Transfer system for a color printer

An apparatus in which successive toner images are transferred from a photoconductive drum to a sheet at a transfer zone. The sheet is transported by a perforated belt entrained about a stationary sleeve through a recirculating path. The sleeve has a plurality of spaced ports extending in and through the periphery thereof and connected to a vacuum source. In this way, the sheet is vacuum tacked to the belt to move in unison therewith in synchronism with the photoconductive drum. At the transfer zone, the sheet separates the belt and is interposed between the photoconductive member and a corona generator. The corona generator applies an electrostatic charge to the sheet to attract successive toner images thereto. The sheet moves with the belt in a recirculating path so that successive different color toner images are transferred thereto in registration with one another.

This invention relates generally to a color electrophotographic printing 
machine, and more particularly concerns a system for transferring 
successive toner images from a photoconductive member to a sheet. 
In an electrophotographic printing machine, a photoconductive member is 
charged to a substantially uniform potential to sensitize the surface 
thereof. The charged portion of the photoconductive member is exposed. 
Exposure of the charged photoconductive member selectively dissipates the 
charge thereon in the irradiated areas. This records an electrostatic 
latent image on the photoconductive member corresponding to the 
informational areas contained within the original document being 
reproduced. After the electrostatic latent image is recorded on the 
photoconductive member, the latent image is developed by bringing toner 
into contact therewith. This forms a toner image on the photoconductive 
member which is subsequently transferred to a copy sheet. The toner image 
is heated to permanently affix it to the sheet in image configuration. 
Multi-color electrophotographic printing is substantially identical to the 
foregoing process of black and white printing. However, rather than 
forming a single latent image on the photoconductive surface, successive 
latent images corresponding to the different colors desired in the copy 
are recorded. Each single color electrostatic latent image is developed 
with the appropriately colored toner.
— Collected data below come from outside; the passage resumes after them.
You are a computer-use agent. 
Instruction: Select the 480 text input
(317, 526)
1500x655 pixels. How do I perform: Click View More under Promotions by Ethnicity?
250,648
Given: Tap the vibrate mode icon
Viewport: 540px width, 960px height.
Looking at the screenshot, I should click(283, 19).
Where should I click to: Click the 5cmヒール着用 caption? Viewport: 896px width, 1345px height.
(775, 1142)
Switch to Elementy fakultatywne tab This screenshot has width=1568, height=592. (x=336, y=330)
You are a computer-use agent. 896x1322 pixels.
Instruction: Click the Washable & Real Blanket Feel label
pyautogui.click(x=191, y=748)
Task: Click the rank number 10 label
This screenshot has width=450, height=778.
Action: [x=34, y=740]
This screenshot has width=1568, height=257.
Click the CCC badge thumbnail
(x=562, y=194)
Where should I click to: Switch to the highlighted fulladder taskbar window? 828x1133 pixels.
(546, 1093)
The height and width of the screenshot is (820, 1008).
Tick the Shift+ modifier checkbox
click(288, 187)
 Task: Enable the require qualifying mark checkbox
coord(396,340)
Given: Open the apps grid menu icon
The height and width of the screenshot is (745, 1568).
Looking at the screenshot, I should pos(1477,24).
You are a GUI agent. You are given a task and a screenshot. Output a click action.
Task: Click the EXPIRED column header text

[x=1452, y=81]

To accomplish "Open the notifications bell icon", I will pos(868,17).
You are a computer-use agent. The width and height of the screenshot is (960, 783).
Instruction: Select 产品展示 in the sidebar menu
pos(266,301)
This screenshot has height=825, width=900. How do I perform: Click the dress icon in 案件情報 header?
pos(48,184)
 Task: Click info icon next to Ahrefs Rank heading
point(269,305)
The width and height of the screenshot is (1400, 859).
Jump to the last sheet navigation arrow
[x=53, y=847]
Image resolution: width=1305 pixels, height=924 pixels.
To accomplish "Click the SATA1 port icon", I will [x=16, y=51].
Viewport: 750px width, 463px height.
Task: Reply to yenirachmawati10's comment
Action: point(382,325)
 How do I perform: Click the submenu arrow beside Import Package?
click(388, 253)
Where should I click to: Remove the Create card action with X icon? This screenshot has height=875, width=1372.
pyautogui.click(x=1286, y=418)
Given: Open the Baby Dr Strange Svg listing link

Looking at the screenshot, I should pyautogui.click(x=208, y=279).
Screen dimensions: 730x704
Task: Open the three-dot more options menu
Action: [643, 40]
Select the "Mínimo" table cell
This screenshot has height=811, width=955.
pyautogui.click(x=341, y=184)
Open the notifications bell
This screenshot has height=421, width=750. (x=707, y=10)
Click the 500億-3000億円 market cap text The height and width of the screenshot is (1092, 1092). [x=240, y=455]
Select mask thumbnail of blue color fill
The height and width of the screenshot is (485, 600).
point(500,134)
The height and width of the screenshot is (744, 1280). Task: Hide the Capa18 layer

The single color toner images are 
transferred to the copy sheet in superimposed registration with one 
another. This creates a multi-layered toner image on the copy sheet. 
Thereafter, the multi-layered toner image is permanently affixed to the 
copy sheet creating a color copy. The developer material may be a liquid 
material or a powder material. 
Generally, transfer systems used in multi-color printing machines move the 
copy sheet in a recirculating path so that successive toner images may be 
transferred thereto in superimposed registration with one another. One 
type of transfer system previously used has an electrically biased drum 
rotating in synchronism with the photoconductive drum. The copy sheet is 
secured to the drum by either gripper bars or vacuum tacking and rotates 
therewith. Another type of system uses gripper bars to secure the sheet to 
a belt moving in a recirculating path. The belt transports the sheet 
between a corona generator and the photoconductive drum at the transfer 
zone. Still another type of system uses a drum having a plastic mesh to 
push the sheet against the photoconductive drum. A corona generator 
applies an electrostatic charge to the sheet through the mesh. However, in 
time the plastic mesh gets dirty and builds up a charge which suppresses 
the transfer field. It is thus clear that various types of transfer 
systems have been devised for multi-color printing. The following 
disclosures appear to be relevant: 
U.S. Pat. No. 4,251,154 Patentee: Russel Issued: Feb. 17, 1981 
U.S. Pat. No. 4,537,493 Patentee: Russel Issued: Aug. 27, 1985 
U.S. Pat. No. 4,712,906 Patentee: Bothner et al. Issued: Dec. 15, 1987 
U.S. Pat. No. 4,724,458 Patentee: Roy et al. Issued: Feb. 9, 1988 
U.S. Pat. No. 4,739,361 Patentee: Roy et al. Issued: Apr. 19, 1988 
U.S. Pat. No. 4,740,813 Patentee: Roy Issued: Apr. 26, 1988 
The relevant portions of the foregoing patents may be briefly summarized as 
follows: 
U.S. Pat. No. 4,251,154, U.S. Pat. No. 4,537,493 and U.S. Pat. No. 
4,712,906 disclose electrophotographic printing machines for producing 
colored copies on a sheet. The transfer systems have a transfer drum which 
secures sheets thereto by a vacuum. Different color images are transferred 
to the sheet while it is secured to the transfer drum. 
U.S. Pat. No. 4,724,458, U.S. Pat. No. 4,739,361 and U.S. Pat. No. 
4,740,813 all describe a transfer roll which may be used to form 
multi-color copies. The sheet is vacuum tacked to the transfer roll. 
Pursuant to the features of the present invention, there is provided an 
apparatus for transferring successive toner images from a photoconductive 
member to a sheet at a transfer zone. The apparatus includes a flexible 
member. Means are provided for vacuum tacking at least a portion of the 
sheet to the flexible member with successive portions of the sheet being 
separated from the flexible member at the transfer zone. Means move the 
flexible member to transport the sheet in a recirculating path. Means 
apply an electrostatic charge to the sheet at the transfer zone to attract 
successive toner images thereto. 
In another aspect of the present invention, there is provided a printing 
machine of the type in which successive toner images are transferred from 
a photoconductive member to a sheet at a transfer zone. The printing 
machine includes a flexible member. Means are provided for vacuum tacking 
at least a portion of the sheet to the flexible member with successive 
portions of the sheet being separated from the flexible member at the 
transfer zone. Means move the flexible member to transport the sheet in a 
recirculating path. Means apply an electrostatic charge to the sheet at 
the transfer zone to attract successive toner images thereto.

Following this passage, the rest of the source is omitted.